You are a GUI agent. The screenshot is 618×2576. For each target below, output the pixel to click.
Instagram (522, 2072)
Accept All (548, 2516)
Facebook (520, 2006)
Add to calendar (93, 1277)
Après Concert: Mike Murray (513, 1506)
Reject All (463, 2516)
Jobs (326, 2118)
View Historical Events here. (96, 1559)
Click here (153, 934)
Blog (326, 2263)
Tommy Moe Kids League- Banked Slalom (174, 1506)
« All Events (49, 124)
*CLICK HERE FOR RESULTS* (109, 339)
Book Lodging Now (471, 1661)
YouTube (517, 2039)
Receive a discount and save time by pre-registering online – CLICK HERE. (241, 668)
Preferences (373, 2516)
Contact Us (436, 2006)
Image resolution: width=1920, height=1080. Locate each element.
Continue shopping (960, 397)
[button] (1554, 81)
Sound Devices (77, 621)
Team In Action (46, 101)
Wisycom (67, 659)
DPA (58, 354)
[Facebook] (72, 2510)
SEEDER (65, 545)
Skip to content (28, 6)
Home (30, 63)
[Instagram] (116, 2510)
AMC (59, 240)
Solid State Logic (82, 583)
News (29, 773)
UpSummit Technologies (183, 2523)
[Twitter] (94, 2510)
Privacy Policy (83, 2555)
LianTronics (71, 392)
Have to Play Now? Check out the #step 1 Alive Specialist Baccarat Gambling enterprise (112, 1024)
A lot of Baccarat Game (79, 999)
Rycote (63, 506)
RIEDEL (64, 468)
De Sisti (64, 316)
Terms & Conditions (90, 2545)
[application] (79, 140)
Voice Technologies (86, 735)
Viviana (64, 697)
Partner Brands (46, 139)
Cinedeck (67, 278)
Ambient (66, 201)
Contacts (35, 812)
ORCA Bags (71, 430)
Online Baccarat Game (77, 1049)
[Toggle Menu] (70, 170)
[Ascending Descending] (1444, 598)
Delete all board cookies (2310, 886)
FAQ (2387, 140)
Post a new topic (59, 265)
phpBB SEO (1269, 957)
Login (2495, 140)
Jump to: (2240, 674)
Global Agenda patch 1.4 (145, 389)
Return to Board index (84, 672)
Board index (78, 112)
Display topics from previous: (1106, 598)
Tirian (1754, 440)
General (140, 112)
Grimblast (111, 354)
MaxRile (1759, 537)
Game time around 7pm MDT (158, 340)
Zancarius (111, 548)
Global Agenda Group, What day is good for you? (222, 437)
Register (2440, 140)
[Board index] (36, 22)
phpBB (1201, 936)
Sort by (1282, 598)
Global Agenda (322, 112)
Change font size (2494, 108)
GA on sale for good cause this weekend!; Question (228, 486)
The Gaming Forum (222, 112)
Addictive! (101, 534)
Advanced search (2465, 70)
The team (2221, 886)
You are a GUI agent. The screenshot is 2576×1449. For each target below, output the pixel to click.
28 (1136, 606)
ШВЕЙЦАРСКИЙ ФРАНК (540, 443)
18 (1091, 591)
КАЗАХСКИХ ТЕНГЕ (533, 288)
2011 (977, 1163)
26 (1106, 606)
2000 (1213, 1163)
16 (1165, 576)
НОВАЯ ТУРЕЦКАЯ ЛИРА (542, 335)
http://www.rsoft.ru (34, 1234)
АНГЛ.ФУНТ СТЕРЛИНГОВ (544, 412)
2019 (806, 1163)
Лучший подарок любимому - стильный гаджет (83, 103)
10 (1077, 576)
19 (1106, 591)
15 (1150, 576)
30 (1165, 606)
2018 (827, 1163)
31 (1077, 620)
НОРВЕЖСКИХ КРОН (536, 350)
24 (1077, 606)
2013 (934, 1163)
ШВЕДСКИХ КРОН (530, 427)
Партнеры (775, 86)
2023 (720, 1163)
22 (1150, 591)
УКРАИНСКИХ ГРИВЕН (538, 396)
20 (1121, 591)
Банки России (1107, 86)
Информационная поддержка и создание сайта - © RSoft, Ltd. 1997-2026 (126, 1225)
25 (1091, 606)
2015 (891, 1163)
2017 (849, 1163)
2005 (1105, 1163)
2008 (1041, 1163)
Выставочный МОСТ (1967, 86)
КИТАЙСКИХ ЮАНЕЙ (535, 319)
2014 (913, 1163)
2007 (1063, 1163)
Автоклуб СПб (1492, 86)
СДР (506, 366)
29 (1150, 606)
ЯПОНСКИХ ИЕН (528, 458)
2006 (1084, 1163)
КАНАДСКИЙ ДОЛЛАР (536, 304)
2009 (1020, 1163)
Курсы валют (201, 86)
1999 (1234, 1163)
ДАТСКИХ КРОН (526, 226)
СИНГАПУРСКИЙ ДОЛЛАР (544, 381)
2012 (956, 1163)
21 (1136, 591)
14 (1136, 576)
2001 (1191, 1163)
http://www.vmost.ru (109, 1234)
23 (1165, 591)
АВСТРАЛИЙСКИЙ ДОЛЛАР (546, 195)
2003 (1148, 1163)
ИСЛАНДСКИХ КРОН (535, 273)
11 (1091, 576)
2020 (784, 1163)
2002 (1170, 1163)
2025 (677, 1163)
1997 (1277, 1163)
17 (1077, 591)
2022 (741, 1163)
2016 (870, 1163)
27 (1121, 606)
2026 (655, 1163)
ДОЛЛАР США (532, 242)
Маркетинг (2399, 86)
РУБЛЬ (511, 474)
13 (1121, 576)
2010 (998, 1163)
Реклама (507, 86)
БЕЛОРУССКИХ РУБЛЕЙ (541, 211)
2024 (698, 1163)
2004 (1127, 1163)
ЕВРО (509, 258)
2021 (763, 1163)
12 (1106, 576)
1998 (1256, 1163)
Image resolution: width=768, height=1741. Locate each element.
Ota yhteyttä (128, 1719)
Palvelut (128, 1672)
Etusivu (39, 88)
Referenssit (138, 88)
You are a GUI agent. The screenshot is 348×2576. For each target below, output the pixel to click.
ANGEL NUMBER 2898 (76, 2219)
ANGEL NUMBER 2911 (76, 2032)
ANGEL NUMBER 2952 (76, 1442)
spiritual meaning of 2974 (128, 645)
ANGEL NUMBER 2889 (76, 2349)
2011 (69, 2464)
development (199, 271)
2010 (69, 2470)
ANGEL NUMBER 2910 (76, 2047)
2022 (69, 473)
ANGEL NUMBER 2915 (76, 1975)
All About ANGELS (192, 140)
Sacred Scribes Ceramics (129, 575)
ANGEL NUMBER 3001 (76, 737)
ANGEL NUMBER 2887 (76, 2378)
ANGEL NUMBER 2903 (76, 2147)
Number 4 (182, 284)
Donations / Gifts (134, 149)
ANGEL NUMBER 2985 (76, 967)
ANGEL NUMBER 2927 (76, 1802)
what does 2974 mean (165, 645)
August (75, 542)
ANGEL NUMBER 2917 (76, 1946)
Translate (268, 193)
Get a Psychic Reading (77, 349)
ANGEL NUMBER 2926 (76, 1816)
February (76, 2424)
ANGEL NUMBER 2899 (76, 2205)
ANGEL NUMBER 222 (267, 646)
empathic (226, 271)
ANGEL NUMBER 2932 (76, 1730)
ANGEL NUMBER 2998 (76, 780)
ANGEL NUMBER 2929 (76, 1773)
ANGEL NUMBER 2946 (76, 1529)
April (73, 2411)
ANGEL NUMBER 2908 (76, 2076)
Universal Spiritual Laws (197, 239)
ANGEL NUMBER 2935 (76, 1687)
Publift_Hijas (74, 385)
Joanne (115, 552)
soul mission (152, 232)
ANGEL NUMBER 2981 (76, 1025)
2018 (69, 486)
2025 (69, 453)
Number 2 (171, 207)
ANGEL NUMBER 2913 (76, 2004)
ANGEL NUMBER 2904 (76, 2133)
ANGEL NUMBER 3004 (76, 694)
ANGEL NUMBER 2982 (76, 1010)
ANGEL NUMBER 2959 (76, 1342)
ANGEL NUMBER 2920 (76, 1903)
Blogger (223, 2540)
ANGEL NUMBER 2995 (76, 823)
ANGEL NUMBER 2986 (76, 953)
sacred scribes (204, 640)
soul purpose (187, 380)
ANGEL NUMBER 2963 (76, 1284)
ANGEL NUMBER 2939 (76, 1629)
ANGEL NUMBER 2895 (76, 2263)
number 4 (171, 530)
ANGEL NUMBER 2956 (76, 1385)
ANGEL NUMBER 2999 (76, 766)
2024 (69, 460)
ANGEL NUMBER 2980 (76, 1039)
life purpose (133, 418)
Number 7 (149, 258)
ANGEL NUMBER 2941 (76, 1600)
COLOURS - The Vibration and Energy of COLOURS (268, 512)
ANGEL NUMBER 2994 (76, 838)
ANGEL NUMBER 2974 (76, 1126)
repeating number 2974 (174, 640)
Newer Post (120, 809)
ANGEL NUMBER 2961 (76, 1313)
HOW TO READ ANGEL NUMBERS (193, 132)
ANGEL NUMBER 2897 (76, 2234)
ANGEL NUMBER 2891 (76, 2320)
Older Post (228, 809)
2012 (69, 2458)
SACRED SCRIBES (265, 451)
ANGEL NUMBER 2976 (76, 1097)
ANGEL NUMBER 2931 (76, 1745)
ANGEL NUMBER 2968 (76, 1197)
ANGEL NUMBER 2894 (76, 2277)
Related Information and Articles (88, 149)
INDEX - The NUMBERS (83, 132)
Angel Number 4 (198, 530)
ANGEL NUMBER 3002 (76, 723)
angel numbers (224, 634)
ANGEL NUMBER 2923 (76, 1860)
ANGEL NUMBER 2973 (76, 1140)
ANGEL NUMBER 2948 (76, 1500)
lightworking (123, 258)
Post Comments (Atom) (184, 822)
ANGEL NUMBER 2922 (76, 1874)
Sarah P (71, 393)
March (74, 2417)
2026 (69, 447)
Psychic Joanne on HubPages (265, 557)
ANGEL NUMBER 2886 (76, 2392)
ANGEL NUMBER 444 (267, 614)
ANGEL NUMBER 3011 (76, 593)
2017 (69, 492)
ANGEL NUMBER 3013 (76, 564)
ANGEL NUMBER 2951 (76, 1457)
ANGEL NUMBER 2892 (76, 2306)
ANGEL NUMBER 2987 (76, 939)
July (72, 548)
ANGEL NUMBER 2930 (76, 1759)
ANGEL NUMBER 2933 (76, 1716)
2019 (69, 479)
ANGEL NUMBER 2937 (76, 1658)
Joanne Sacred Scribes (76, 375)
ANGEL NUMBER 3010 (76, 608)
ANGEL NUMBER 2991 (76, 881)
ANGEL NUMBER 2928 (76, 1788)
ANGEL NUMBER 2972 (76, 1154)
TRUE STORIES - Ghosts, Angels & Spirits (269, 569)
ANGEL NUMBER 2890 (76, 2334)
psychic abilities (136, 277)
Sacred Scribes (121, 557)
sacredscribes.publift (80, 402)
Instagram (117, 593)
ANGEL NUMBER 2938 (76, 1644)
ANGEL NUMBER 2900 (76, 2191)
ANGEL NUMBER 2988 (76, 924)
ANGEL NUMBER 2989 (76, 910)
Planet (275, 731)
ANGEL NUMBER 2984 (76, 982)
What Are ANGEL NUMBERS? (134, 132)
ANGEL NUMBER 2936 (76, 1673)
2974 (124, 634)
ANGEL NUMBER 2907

####

Your objective. Above are the lines; repeat exactly the ones from the line containing "ANGEL NUMBER 222 (267, 646)" down to the line containing "INDEX - The NUMBERS (83, 132)", both inclusive.

Exercise response.
ANGEL NUMBER 222 (267, 646)
empathic (226, 271)
ANGEL NUMBER 2932 (76, 1730)
ANGEL NUMBER 2998 (76, 780)
ANGEL NUMBER 2929 (76, 1773)
ANGEL NUMBER 2946 (76, 1529)
April (73, 2411)
ANGEL NUMBER 2908 (76, 2076)
Universal Spiritual Laws (197, 239)
ANGEL NUMBER 2935 (76, 1687)
Publift_Hijas (74, 385)
Joanne (115, 552)
soul mission (152, 232)
ANGEL NUMBER 2981 (76, 1025)
2018 (69, 486)
2025 (69, 453)
Number 2 (171, 207)
ANGEL NUMBER 2913 (76, 2004)
ANGEL NUMBER 2904 (76, 2133)
ANGEL NUMBER 3004 (76, 694)
ANGEL NUMBER 2982 (76, 1010)
ANGEL NUMBER 2959 (76, 1342)
ANGEL NUMBER 2920 (76, 1903)
Blogger (223, 2540)
ANGEL NUMBER 2995 (76, 823)
ANGEL NUMBER 2986 (76, 953)
sacred scribes (204, 640)
soul purpose (187, 380)
ANGEL NUMBER 2963 (76, 1284)
ANGEL NUMBER 2939 (76, 1629)
ANGEL NUMBER 2895 (76, 2263)
number 4 (171, 530)
ANGEL NUMBER 2956 (76, 1385)
ANGEL NUMBER 2999 (76, 766)
2024 (69, 460)
ANGEL NUMBER 2980 (76, 1039)
life purpose (133, 418)
Number 7 (149, 258)
ANGEL NUMBER 2941 (76, 1600)
COLOURS - The Vibration and Energy of COLOURS (268, 512)
ANGEL NUMBER 2994 (76, 838)
ANGEL NUMBER 2974 (76, 1126)
repeating number 2974 (174, 640)
Newer Post (120, 809)
ANGEL NUMBER 2961 (76, 1313)
HOW TO READ ANGEL NUMBERS (193, 132)
ANGEL NUMBER 2897 (76, 2234)
ANGEL NUMBER 2891 (76, 2320)
Older Post (228, 809)
2012 (69, 2458)
SACRED SCRIBES (265, 451)
ANGEL NUMBER 2976 (76, 1097)
ANGEL NUMBER 2931 (76, 1745)
ANGEL NUMBER 2968 (76, 1197)
ANGEL NUMBER 2894 (76, 2277)
Related Information and Articles (88, 149)
INDEX - The NUMBERS (83, 132)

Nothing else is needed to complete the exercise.